Of course, without the music, there's about as much plot here as you'd find in any stage musical based on any pop act's back catalogue (paging Abba!), and the plot is this: idealistic early 60's goody-goodies become late-60's cynics, burnouts, protestors and veterans, full stop. That old chestnut has pretty much turned up in countless major movies about "the sixties" made in the last 20 years, but the timeless quality of the music keeps us from ever caring that Taymor and 69-year old writing duo Dick Clement and Ian La Frenais (THE COMMITMENTS, STILL CRAZY, umm...NEVER SAY NEVER AGAIN) are just running down a checklist of important signifiers of the decade, and coating each with a gorgeous new lacquer.

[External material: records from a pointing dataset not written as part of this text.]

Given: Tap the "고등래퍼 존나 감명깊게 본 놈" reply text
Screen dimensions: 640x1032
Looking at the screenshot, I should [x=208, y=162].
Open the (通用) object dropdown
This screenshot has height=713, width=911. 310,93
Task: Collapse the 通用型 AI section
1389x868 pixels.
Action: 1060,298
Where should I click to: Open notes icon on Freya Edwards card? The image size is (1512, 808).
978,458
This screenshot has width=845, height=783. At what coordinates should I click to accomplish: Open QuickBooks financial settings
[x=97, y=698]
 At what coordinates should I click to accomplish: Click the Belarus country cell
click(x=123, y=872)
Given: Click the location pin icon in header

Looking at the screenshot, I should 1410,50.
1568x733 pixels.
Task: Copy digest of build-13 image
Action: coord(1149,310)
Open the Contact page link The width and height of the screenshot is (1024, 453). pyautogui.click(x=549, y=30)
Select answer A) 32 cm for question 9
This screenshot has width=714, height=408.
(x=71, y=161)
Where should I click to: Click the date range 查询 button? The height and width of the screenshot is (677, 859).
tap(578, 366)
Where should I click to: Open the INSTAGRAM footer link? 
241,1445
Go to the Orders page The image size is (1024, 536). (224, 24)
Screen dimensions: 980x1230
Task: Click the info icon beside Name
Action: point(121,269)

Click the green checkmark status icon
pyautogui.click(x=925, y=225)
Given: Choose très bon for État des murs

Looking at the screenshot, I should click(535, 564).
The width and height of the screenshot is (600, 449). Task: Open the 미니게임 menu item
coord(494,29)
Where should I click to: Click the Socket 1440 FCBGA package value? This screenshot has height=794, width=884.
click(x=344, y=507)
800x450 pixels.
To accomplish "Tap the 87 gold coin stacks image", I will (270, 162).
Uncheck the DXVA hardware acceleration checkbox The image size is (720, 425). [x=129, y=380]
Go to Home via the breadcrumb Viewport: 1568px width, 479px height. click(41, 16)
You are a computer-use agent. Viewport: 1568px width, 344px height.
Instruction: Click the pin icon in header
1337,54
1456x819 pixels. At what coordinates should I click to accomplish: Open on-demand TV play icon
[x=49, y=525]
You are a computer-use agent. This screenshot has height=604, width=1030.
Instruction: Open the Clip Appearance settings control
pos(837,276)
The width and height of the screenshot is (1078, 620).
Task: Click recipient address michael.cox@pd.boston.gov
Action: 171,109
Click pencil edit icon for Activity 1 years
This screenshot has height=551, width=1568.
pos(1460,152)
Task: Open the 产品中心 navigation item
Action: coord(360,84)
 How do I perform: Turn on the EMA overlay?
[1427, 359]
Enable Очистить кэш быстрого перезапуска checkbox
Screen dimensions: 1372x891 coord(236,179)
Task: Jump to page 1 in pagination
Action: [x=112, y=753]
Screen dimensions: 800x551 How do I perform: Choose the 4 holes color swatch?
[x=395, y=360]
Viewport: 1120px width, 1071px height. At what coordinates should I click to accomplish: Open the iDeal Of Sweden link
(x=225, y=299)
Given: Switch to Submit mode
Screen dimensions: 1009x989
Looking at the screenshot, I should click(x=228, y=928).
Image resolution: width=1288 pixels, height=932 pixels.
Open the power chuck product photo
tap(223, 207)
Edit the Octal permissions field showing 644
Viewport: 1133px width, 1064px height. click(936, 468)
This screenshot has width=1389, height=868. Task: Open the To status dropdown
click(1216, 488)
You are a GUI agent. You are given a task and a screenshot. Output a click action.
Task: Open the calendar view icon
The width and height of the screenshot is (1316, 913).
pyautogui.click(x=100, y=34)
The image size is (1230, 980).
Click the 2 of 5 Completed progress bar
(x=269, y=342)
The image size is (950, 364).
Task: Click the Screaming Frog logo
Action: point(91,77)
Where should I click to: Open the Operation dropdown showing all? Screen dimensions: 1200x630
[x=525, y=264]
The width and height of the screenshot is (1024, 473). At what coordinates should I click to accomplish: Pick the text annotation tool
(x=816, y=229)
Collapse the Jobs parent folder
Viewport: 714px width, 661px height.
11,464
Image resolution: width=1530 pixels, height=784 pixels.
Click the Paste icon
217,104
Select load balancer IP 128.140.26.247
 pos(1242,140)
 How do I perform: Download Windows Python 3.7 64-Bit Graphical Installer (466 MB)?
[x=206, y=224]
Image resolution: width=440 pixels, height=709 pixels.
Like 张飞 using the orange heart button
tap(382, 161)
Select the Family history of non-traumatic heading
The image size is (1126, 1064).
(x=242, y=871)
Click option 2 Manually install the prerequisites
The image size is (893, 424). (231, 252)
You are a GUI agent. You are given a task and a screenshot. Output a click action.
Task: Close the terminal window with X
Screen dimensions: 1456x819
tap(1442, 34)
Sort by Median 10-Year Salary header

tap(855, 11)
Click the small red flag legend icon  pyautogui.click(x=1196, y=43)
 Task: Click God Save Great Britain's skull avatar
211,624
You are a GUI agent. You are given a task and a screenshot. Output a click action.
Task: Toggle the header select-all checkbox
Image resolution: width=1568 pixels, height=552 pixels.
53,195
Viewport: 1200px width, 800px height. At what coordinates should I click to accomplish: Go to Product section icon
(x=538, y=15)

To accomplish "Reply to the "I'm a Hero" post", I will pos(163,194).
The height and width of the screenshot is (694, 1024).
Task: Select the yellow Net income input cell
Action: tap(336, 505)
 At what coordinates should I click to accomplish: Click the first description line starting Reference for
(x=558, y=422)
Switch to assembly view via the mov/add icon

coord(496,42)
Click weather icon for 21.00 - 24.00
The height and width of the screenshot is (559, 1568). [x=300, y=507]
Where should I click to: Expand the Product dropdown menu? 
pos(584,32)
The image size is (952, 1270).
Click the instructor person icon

Taymor's cast of actor/singers (Evan Rachel Wood, Jim Sturgess, Joe Anderson, Martin Luther and Dana Fuchs, the latter two both debuting here as Joplin and Hendrix refurbs respectively) is impressive across the board—as are the numerous guest stars, including Bono, Joe Cocker and Eddie Izzard as Mr. Kite, but as an avowed fan of Hong Kong cinema and Cantonese pop music, I'll give special props to T.V. Carpio as the bisexual Prudence (bad with men, yearns for the ladies). Carpio's mom is famous Hong Kong diva Teresa Carpio, and it's obvious T.V. has inherited her mother's pipes, particularly during her opening rendition of "I Wanna Hold Your Hand" a yearning ode to lesbian love.


T.V. Carpio

This is a director's picture all the way, and one very much worthy of the big screen experience. The ground it covers may feel well worn, perhaps a bit pat, but Taymor and her team of designers and effects engineers dress it up in a such a beautiful new wardrobe, it'd be a pity to not see it writ large, while appreciating its artistic intensity rather than its philosphical/political underpinnings, because the latter are, naturally, better suited to the history books.